_Work required_
Copy each of the following lines word for word, leaving out the pictures.

[Stored data entries]
◆ ◆ ◆
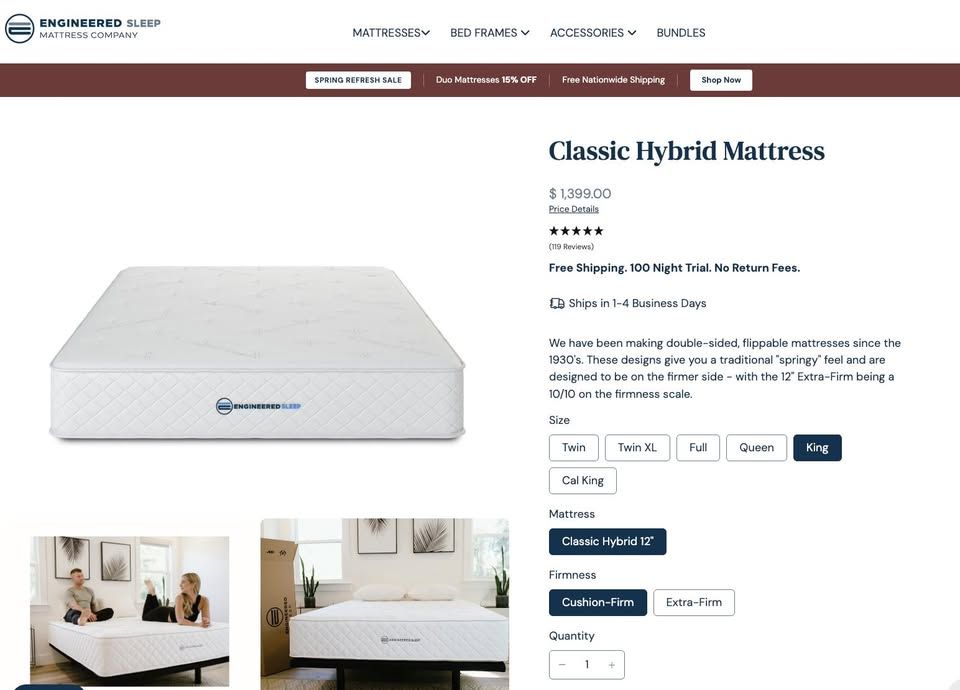Click the Engineered Sleep logo icon

(x=20, y=29)
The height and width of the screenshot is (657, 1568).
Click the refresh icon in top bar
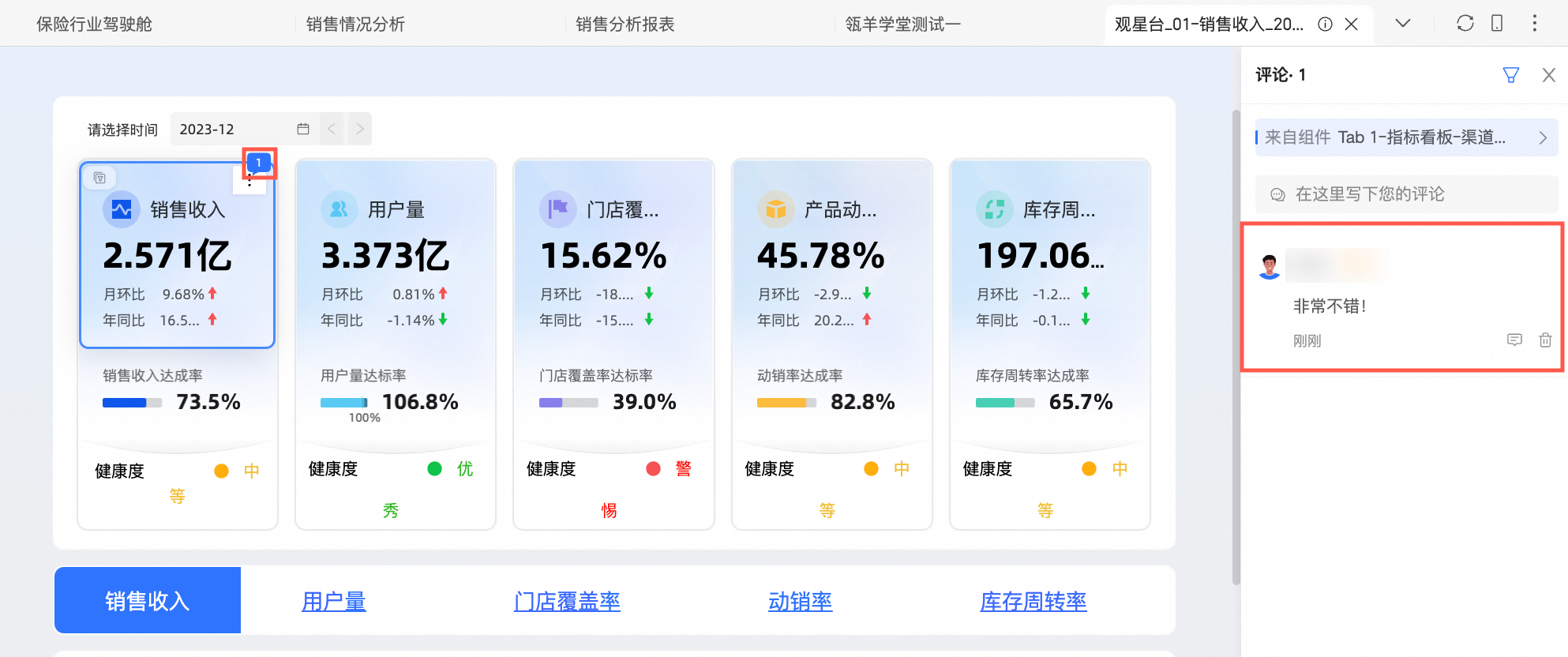(x=1465, y=24)
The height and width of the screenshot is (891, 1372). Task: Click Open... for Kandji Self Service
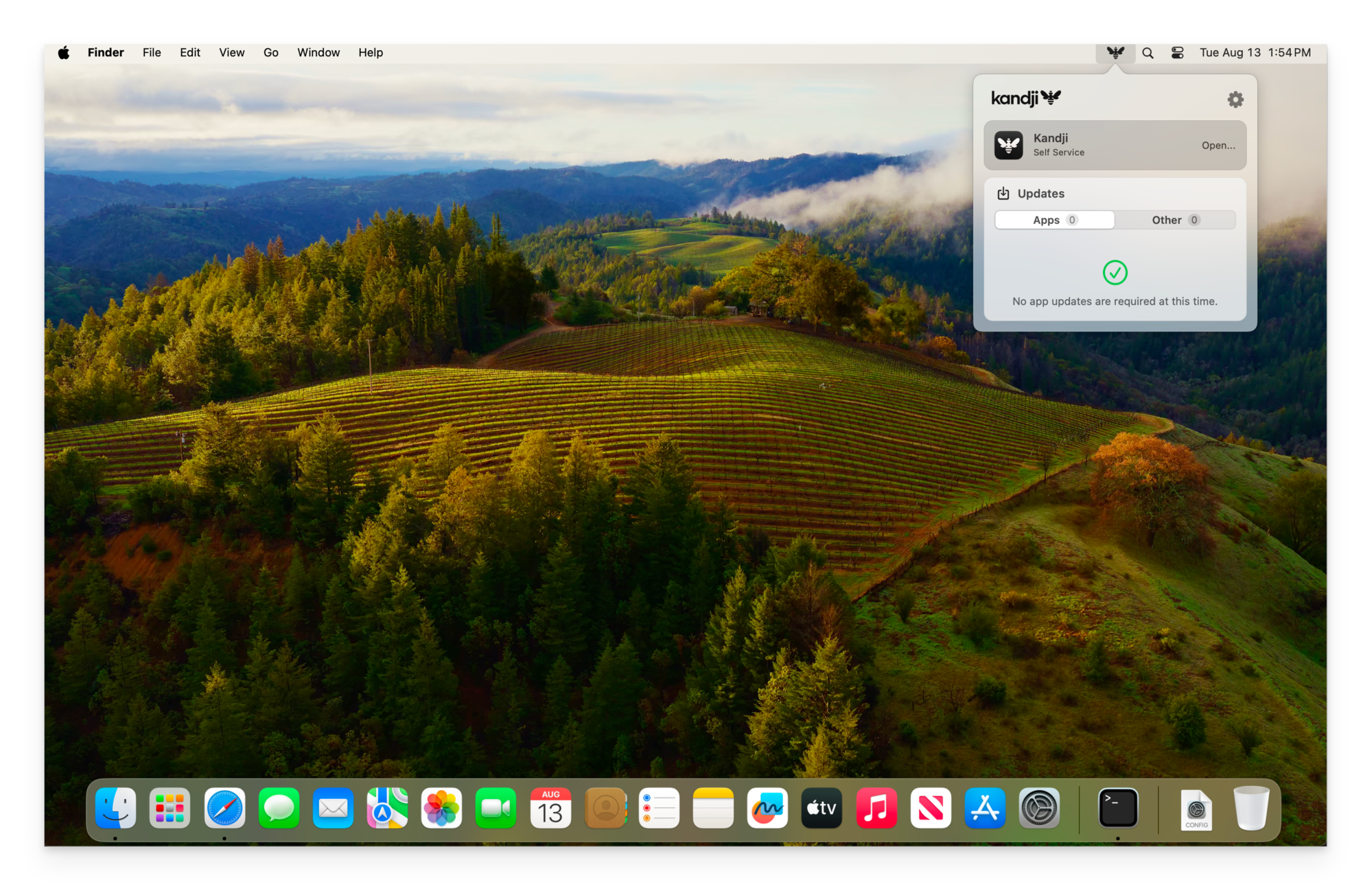tap(1218, 146)
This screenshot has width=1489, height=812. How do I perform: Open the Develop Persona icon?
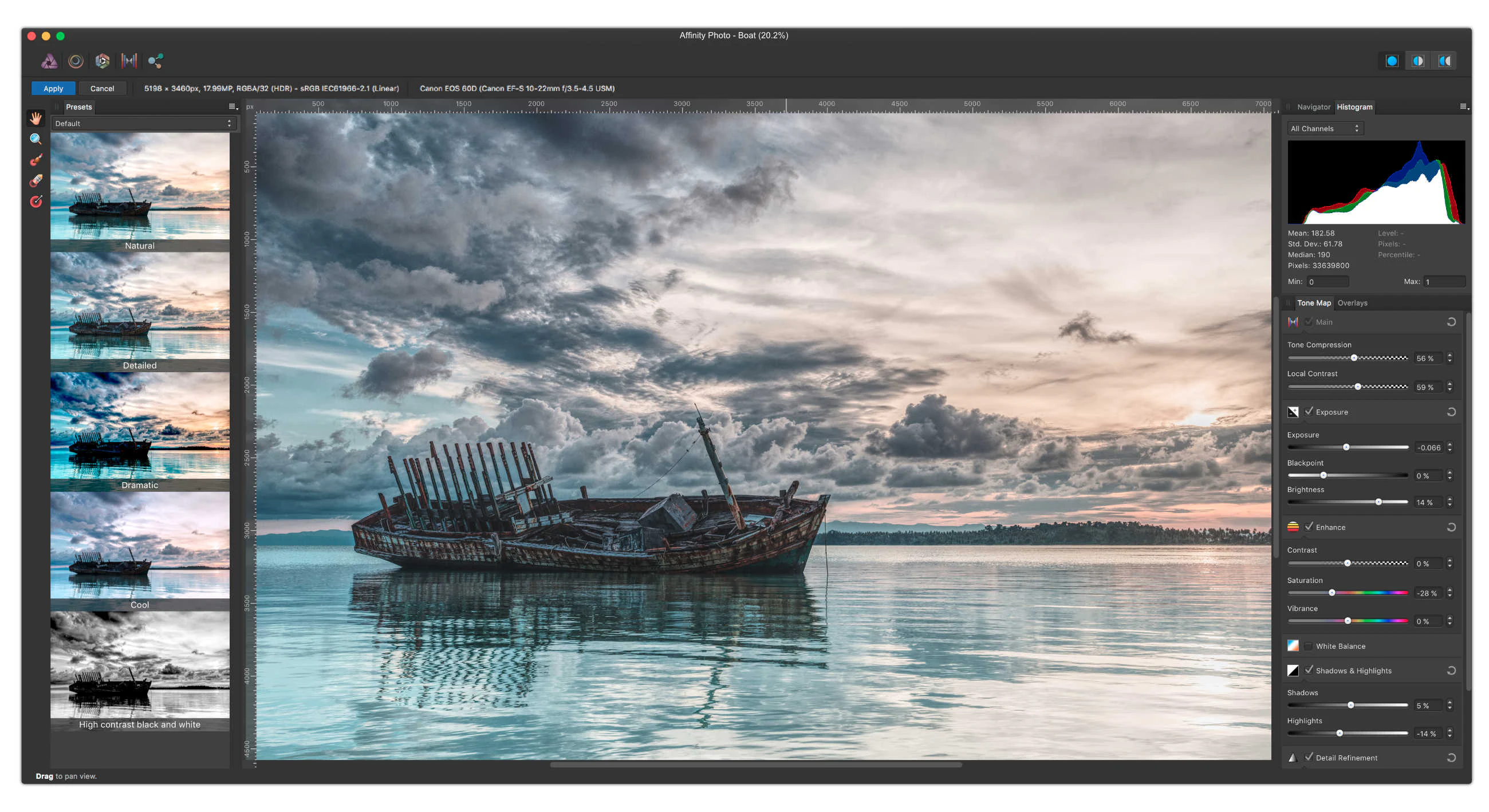pos(103,61)

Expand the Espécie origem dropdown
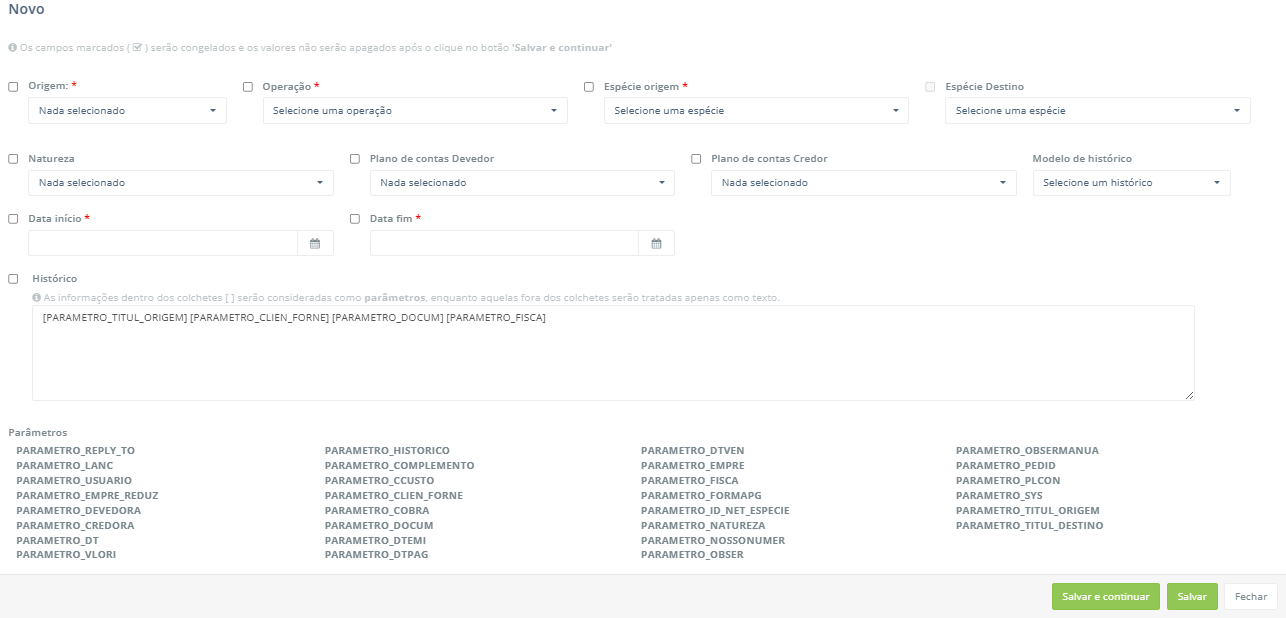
◆ ◆ ◆
_Final result_
Click the Engineered Sleep logo icon

(x=20, y=29)
The height and width of the screenshot is (657, 1568).
Click the refresh icon in top bar
(x=1465, y=24)
The height and width of the screenshot is (891, 1372). Task: Click Open... for Kandji Self Service
tap(1218, 146)
This screenshot has width=1489, height=812. How do I perform: Open the Develop Persona icon?
pos(103,61)

Expand the Espécie origem dropdown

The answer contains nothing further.